(Material provided begins)
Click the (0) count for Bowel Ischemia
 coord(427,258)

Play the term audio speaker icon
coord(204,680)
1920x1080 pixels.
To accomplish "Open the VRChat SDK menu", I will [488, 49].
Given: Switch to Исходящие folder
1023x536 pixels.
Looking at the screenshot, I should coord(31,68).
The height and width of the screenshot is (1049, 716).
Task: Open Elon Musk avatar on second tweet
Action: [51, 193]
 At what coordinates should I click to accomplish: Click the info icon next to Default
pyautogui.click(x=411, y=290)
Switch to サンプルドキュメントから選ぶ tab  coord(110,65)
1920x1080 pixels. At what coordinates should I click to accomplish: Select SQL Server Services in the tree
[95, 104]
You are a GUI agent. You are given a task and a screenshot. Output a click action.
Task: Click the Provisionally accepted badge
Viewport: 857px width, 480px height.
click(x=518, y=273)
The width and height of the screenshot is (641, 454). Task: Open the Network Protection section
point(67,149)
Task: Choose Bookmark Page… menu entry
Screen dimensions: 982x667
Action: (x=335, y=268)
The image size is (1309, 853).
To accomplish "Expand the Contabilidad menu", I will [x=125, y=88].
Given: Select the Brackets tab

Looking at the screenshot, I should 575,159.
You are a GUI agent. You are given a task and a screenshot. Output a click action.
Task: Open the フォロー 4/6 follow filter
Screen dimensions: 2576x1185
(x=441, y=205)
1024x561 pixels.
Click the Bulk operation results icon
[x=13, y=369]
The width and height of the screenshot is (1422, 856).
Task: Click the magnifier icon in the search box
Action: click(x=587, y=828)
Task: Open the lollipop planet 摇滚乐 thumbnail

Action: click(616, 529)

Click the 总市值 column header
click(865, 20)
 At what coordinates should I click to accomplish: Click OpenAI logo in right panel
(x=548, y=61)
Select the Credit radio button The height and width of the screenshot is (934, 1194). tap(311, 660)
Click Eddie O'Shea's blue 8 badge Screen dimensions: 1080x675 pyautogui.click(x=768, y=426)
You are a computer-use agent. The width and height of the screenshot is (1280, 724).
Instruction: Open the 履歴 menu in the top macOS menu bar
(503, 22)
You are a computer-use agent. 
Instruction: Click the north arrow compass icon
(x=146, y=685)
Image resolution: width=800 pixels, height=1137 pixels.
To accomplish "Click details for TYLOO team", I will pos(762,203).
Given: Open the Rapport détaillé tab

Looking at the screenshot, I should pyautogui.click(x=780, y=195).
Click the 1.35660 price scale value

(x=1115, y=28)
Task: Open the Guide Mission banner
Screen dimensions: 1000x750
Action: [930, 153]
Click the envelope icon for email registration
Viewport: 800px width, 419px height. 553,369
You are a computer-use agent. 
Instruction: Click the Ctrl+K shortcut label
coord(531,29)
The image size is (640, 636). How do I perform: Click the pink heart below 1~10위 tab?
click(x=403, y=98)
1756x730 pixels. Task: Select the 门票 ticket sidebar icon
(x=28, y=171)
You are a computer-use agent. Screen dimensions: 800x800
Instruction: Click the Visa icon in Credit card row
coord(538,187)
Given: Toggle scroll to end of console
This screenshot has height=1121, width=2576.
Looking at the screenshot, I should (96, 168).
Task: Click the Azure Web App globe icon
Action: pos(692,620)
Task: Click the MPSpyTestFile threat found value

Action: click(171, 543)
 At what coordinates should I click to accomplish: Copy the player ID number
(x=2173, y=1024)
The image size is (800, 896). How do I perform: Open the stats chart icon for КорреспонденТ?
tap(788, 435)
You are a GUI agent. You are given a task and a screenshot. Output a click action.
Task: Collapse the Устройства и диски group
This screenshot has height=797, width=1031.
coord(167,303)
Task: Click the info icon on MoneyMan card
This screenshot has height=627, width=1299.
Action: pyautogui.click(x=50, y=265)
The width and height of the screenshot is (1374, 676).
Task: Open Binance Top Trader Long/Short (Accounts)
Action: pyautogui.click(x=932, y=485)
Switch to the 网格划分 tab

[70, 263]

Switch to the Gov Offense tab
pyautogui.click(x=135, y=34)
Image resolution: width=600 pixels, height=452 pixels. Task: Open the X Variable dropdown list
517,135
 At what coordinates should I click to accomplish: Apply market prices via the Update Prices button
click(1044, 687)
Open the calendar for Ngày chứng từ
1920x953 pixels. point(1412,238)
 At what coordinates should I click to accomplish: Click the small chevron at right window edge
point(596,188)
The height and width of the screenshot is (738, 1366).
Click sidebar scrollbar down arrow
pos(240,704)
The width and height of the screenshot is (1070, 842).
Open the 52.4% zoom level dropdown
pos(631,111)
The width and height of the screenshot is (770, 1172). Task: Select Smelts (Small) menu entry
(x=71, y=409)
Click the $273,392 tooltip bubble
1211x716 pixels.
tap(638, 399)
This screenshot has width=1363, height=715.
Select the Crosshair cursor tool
(Material provided ends)
▶ **Exercise directions**: Proceeding from the line containing "Screen dimensions: 982x667" through the line containing "1024x561 pixels.", transcribe the lines above exactly, both end lines included.

▶ **Exercise solution**:
Screen dimensions: 982x667
Action: (x=335, y=268)
The image size is (1309, 853).
To accomplish "Expand the Contabilidad menu", I will [x=125, y=88].
Given: Select the Brackets tab

Looking at the screenshot, I should 575,159.
You are a GUI agent. You are given a task and a screenshot. Output a click action.
Task: Open the フォロー 4/6 follow filter
Screen dimensions: 2576x1185
(x=441, y=205)
1024x561 pixels.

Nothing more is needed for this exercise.